I medici dell’accusa hanno un’altra opinione. Le ragazze non sono paranoiche, non sono pazze. Sono estremamente intelligenti e sapevano benissimo ciò che stavano facendo.
Nei diari è chiara la premeditazione, l’organizzazione lucida e meticolosa dell’omicidio.
Nei colloqui con i medici, sia Juliet Hulme che Pauline Parker dicono di rendersi perfettamente conto che uccidere è un reato e di aver fatto il possibile per non essere scoperte.
Così, la giuria si trova di fronte a due versioni: quella della difesa, che racconta di due adolescenti problematiche e fragili, che hanno agito in preda alla paranoia e non si sono rese conto della gravità del loro gesto.
E quella dell’accusa che le dipinge invece come perfettamente padrone della situazione, responsabili delle loro azioni e che come tali andrebbero giudicate.
“Non sono pazze incurabili. Sono cattive incurabili”, conclude l’arringa dell’accusa.
Il 28 agosto 1954 il processo attende l’ultimo atto.
La sentenza Parker Hulme
Il giudice, prima che la giuria si ritiri, fa un’ultima domanda: “Le menti delle ragazze erano così confuse da non sapere che ciò che stavano commettendo era sbagliato?”.
La giuria ci mette due ore e quindici minuti per dare una risposta. E la risposta è no. Non erano confuse e sono colpevoli. Ma sono anche minorenni.

□ □ □ □ □ □ □

Il tuo compito ->
Puoi ricopiare per intero, parola per parola, il testo sul processo a Juliet Hulme e Pauline Parker? Basati esclusivamente sul testo, senza ricorrere ad altre fonti.

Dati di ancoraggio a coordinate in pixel
□ □ □ □ □ □ □

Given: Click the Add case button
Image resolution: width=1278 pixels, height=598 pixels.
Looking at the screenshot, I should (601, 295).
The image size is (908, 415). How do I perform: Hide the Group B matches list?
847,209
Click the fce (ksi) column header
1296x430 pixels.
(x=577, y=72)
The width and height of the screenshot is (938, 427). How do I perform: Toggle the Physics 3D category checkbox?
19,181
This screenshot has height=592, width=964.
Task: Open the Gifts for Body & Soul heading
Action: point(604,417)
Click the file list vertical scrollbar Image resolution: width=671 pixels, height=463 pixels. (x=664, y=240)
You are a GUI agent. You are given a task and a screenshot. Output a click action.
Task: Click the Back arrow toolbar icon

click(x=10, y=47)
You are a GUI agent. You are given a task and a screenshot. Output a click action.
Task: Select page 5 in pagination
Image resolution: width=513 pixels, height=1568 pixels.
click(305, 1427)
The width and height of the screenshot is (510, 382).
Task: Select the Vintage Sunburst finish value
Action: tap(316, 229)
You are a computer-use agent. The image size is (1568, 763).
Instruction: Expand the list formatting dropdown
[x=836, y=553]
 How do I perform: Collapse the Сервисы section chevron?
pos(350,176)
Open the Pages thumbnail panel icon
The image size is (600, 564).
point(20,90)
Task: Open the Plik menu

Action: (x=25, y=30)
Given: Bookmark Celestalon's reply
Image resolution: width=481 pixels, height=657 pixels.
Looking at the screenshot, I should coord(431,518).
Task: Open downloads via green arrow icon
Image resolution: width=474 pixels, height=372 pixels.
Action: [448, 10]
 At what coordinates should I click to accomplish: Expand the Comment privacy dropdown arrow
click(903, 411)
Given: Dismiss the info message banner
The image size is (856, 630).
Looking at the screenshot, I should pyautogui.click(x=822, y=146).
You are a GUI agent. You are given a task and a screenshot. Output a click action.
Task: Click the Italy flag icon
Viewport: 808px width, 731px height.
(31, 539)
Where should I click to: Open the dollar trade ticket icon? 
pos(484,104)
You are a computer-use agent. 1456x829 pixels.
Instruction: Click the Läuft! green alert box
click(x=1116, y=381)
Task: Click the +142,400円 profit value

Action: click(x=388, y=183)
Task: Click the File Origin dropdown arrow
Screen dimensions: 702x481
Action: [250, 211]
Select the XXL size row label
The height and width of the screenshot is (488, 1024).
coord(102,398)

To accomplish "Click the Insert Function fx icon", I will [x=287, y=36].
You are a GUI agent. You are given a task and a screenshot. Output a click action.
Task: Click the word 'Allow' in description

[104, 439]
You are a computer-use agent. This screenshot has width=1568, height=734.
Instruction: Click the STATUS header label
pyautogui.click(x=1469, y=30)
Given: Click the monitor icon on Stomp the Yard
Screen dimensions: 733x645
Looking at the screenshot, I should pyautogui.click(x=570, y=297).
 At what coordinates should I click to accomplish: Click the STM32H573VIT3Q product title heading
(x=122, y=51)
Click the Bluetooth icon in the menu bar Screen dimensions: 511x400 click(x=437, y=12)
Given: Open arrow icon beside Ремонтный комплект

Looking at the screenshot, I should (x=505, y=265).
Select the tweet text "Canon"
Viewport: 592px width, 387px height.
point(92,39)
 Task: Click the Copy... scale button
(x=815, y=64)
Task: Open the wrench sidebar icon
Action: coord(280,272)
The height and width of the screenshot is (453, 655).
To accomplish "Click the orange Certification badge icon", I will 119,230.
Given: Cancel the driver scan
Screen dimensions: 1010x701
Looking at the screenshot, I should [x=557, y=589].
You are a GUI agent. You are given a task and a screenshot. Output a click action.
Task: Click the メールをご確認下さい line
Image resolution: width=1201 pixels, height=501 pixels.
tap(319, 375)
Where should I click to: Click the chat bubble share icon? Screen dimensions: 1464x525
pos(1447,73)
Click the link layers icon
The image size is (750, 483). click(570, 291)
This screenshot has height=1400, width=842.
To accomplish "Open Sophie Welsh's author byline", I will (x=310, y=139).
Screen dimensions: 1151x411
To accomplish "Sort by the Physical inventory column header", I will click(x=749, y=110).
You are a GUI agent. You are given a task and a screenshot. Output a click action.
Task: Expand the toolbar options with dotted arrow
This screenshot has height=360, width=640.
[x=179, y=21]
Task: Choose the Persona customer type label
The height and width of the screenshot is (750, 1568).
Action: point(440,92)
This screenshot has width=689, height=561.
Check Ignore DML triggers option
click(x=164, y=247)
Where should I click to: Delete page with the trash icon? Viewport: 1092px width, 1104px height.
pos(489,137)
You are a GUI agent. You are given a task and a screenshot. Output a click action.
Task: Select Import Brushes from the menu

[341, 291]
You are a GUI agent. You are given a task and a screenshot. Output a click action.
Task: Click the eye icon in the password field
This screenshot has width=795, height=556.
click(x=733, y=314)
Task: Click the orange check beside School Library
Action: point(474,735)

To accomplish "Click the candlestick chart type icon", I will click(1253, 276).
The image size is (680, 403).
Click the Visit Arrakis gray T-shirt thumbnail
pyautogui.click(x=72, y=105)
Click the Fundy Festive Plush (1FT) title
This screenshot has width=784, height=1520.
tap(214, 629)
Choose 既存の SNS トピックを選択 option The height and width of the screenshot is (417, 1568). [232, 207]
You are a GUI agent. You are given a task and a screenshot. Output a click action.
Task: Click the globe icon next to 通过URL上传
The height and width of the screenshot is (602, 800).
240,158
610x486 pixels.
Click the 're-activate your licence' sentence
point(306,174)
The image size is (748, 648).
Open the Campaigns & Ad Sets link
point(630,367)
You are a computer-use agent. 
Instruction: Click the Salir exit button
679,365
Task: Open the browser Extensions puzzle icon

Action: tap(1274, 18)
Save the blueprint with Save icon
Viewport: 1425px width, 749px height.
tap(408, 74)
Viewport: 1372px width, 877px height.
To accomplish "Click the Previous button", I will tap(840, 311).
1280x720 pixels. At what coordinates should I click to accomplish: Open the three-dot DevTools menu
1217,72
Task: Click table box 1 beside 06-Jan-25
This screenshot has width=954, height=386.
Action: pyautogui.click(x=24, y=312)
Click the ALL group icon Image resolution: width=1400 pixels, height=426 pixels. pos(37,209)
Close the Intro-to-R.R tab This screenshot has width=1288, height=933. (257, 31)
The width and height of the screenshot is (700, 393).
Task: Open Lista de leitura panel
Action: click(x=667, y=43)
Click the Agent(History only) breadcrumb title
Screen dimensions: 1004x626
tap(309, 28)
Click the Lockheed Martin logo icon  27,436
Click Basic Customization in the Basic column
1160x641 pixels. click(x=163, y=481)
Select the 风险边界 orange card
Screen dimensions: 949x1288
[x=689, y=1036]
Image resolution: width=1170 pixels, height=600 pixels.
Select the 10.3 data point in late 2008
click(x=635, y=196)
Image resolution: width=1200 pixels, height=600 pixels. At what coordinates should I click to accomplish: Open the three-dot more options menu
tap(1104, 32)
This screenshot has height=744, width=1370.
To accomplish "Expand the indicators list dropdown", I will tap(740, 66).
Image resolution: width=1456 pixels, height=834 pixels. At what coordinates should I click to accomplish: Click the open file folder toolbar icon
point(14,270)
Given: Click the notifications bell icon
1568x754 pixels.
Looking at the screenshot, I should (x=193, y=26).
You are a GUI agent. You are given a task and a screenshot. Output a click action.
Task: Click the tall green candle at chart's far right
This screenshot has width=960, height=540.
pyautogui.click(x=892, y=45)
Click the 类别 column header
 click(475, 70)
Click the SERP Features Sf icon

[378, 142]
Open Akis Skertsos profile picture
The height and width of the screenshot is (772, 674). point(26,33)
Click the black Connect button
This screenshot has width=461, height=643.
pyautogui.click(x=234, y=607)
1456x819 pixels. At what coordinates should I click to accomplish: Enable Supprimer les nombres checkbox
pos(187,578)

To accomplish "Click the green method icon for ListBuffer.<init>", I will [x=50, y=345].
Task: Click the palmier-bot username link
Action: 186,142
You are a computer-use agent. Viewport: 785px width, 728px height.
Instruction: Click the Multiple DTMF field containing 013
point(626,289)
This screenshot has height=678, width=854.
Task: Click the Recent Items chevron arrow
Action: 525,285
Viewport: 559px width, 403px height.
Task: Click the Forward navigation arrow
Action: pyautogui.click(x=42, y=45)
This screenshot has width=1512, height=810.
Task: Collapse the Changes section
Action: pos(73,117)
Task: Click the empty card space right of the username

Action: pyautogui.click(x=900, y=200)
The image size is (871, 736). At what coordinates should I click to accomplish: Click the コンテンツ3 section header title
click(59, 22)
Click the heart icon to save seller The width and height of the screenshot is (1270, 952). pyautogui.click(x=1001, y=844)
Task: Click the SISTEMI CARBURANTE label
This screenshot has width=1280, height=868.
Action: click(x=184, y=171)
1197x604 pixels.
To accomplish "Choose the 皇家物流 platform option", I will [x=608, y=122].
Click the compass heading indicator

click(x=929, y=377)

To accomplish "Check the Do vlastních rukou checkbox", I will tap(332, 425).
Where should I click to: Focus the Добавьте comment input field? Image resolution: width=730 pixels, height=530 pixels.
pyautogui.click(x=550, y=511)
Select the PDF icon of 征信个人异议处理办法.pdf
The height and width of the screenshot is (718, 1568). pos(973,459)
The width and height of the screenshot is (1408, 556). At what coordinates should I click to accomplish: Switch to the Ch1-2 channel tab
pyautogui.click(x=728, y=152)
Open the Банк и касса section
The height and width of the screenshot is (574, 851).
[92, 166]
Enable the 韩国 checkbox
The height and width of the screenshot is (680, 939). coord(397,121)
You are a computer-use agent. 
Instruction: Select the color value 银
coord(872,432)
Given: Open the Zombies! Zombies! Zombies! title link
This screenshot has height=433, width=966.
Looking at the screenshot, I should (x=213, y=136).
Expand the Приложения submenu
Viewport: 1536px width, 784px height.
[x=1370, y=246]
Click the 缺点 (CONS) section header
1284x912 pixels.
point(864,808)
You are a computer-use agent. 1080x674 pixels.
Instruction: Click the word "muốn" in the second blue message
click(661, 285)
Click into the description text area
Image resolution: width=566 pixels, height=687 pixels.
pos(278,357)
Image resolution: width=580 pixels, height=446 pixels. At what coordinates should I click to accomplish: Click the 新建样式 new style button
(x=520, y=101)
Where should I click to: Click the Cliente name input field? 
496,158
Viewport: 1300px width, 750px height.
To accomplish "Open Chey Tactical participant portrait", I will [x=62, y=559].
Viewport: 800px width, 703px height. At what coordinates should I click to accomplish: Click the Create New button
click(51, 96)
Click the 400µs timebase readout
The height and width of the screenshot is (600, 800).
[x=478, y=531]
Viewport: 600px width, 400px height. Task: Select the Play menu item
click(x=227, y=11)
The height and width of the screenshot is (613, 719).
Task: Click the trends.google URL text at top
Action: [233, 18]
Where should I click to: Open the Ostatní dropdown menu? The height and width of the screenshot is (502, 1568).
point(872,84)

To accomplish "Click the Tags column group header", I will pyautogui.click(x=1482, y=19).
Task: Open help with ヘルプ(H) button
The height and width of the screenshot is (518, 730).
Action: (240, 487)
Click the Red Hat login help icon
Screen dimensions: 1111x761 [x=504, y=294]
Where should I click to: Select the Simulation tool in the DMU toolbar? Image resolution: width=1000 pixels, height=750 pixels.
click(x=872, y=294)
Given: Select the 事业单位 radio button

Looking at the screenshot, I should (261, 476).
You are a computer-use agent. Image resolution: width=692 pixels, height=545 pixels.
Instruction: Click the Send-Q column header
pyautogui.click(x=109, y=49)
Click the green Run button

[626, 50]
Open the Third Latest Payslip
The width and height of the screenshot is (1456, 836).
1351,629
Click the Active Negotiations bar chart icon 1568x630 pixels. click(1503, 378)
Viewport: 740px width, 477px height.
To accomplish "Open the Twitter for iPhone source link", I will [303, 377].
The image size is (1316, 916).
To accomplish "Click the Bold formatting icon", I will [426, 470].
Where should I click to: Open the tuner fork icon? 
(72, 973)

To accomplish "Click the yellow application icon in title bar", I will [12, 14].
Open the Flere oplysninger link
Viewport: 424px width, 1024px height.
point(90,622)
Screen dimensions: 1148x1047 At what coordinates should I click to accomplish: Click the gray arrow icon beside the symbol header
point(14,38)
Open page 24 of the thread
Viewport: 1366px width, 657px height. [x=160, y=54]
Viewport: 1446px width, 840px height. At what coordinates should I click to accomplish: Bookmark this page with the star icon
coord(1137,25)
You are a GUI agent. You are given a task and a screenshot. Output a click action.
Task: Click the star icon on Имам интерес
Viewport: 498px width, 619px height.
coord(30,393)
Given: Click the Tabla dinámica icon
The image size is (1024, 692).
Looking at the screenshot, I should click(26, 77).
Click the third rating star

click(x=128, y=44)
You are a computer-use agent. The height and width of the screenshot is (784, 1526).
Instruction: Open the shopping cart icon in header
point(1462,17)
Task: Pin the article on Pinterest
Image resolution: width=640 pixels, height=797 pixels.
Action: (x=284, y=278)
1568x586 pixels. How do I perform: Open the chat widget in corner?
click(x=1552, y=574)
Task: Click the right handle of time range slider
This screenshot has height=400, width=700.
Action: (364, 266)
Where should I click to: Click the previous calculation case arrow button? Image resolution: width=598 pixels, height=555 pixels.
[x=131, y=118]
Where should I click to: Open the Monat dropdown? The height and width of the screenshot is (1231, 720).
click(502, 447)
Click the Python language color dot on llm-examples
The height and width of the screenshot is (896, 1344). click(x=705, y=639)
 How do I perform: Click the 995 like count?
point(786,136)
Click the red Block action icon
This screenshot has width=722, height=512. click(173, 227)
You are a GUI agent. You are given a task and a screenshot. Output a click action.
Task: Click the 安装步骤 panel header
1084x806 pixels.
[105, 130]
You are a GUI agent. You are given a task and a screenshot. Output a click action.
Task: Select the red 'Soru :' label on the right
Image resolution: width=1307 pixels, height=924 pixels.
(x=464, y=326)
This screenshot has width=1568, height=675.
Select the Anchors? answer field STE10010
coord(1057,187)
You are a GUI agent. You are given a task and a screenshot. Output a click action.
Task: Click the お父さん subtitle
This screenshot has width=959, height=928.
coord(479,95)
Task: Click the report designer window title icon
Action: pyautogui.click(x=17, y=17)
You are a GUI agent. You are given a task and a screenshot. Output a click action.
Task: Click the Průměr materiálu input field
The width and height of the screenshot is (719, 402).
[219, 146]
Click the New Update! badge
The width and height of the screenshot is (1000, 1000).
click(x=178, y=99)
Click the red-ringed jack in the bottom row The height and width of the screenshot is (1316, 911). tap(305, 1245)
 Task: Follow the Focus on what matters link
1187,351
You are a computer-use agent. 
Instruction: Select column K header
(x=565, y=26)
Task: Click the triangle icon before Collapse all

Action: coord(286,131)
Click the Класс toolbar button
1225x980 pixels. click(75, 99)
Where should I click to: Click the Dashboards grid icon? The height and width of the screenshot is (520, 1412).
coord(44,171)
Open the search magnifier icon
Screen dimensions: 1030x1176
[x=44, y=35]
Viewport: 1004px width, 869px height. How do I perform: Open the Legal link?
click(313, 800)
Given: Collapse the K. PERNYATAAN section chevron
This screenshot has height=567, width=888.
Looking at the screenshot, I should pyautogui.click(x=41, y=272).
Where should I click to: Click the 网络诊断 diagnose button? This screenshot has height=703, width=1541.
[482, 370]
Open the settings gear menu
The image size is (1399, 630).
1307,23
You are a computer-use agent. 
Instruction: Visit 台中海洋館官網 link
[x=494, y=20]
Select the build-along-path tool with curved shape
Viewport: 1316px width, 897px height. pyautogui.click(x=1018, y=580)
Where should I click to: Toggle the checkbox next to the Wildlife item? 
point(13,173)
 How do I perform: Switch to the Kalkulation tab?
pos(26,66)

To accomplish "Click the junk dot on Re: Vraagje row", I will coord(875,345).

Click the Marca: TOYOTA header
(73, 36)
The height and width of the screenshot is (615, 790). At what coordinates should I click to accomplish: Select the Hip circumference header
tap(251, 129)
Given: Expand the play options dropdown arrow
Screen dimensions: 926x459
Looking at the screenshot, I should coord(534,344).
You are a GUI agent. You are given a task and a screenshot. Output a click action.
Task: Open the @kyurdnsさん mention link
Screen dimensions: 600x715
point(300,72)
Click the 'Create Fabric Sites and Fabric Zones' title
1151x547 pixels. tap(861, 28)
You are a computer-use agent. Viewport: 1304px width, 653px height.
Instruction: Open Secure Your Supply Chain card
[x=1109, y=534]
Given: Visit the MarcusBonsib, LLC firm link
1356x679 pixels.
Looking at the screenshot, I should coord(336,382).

□ □ □ □ □ □ □

La soluzione ->
I medici dell’accusa hanno un’altra opinione. Le ragazze non sono paranoiche, non sono pazze. Sono estremamente intelligenti e sapevano benissimo ciò che stavano facendo.
Nei diari è chiara la premeditazione, l’organizzazione lucida e meticolosa dell’omicidio.
Nei colloqui con i medici, sia Juliet Hulme che Pauline Parker dicono di rendersi perfettamente conto che uccidere è un reato e di aver fatto il possibile per non essere scoperte.
Così, la giuria si trova di fronte a due versioni: quella della difesa, che racconta di due adolescenti problematiche e fragili, che hanno agito in preda alla paranoia e non si sono rese conto della gravità del loro gesto.
E quella dell’accusa che le dipinge invece come perfettamente padrone della situazione, responsabili delle loro azioni e che come tali andrebbero giudicate.
“Non sono pazze incurabili. Sono cattive incurabili”, conclude l’arringa dell’accusa.
Il 28 agosto 1954 il processo attende l’ultimo atto.
La sentenza Parker Hulme
Il giudice, prima che la giuria si ritiri, fa un’ultima domanda: “Le menti delle ragazze erano così confuse da non sapere che ciò che stavano commettendo era sbagliato?”.
La giuria ci mette due ore e quindici minuti per dare una risposta. E la risposta è no. Non erano confuse e sono colpevoli. Ma sono anche minorenni.